I hope you know you are worth EVERYTHING to God! For whatever reason you have had to endure what you have, you are stronger and better for it! I think you are so wise to try to let it go. I’m sure that will be the hardest thing you will ever do, but I also believe you can find great relief in life as the healing takes over.
I truly believe the the cycle of motherhood can always start fresh. I know you can be the mother to your children that you always wanted to have. As they see you overcome your past, they will identify your strength and perseverance. They will be able to recognize your admirable characteristics and qualities.
God bless you for trying. God bless you for doing your best. I know he gives us strength as we care for these children we have been given in our lives. I hope you had a wonderful Mother’s Day and know that your children wouldn’t want any other mother than you!
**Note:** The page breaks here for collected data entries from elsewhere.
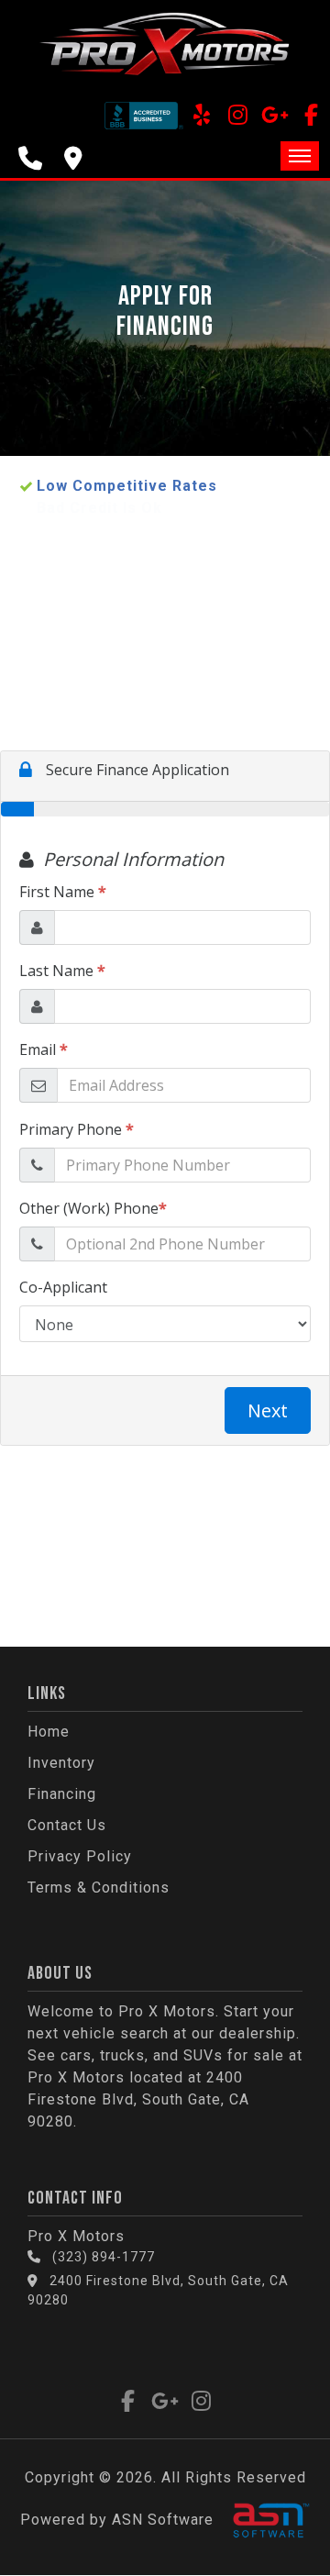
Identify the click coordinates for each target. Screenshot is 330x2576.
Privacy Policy (80, 1856)
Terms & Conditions (99, 1887)
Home (49, 1731)
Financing (62, 1794)
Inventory (61, 1762)
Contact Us (67, 1825)
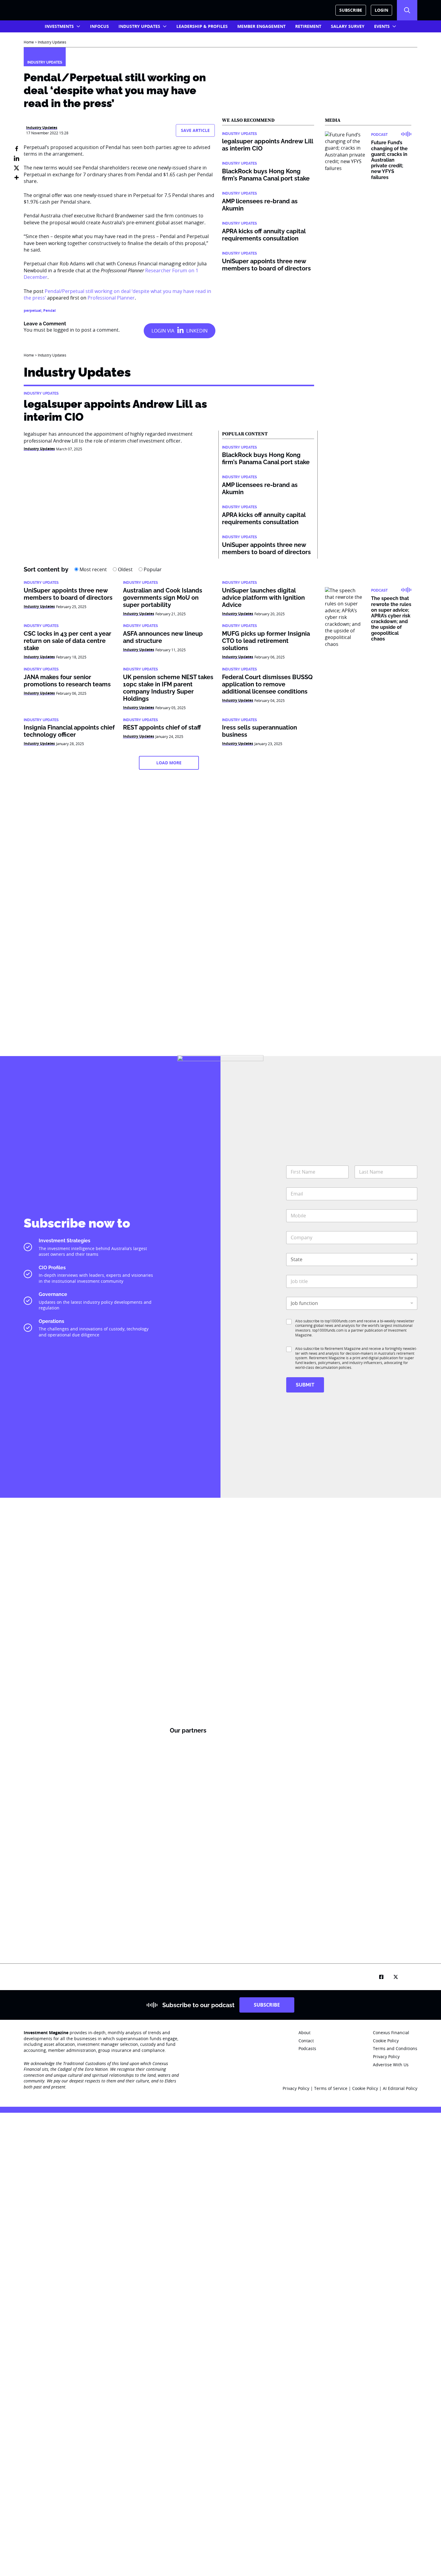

I’m glad you posted this blogpost – it gives mothers like me an idea of what a loving mother looks like – I was truly blessed by it!!! 🙂
I really loved reading the details about how your mother helped influence your life; laundry, fast food jobs, and helping you with all your moves. She sounds like a hero, just like you are to your sons 🙂
And you are to your kiddos! Happy Mother’s Day!
Elsje – what a beautiful memory of your mother – through thick and thin. She sounds like an incredibly wise woman…and one from which so many of us can learn! I enjoyed reading “excerpts” from your childhood – the most impactful things that your mother did for you to help mold you and shape you. Especially loved that she prayed over you each day – in your presence. I pray for my children, but doing that together is a wonderful accountability to ensure it’s getting done…and that they are well-aware of how God cares about the big and small details in their lives.
One important lesson that I learned from my mom, though I didn’t recognize it until motherhood myself, is that your job as a mother is not to be your child’s best friend. Your job is to be their advocate, their care taker, and help them grow into incredible young men and women who have all the tools they need to be successful in life. I would also add to that that your role is to help shape them with morals, and teach them about your faith so that they can make sound decisions at the right time.
Thanks for sharing – hope you had a wonderful mother’s day!
Great points Jeannette! Thanks for sharing!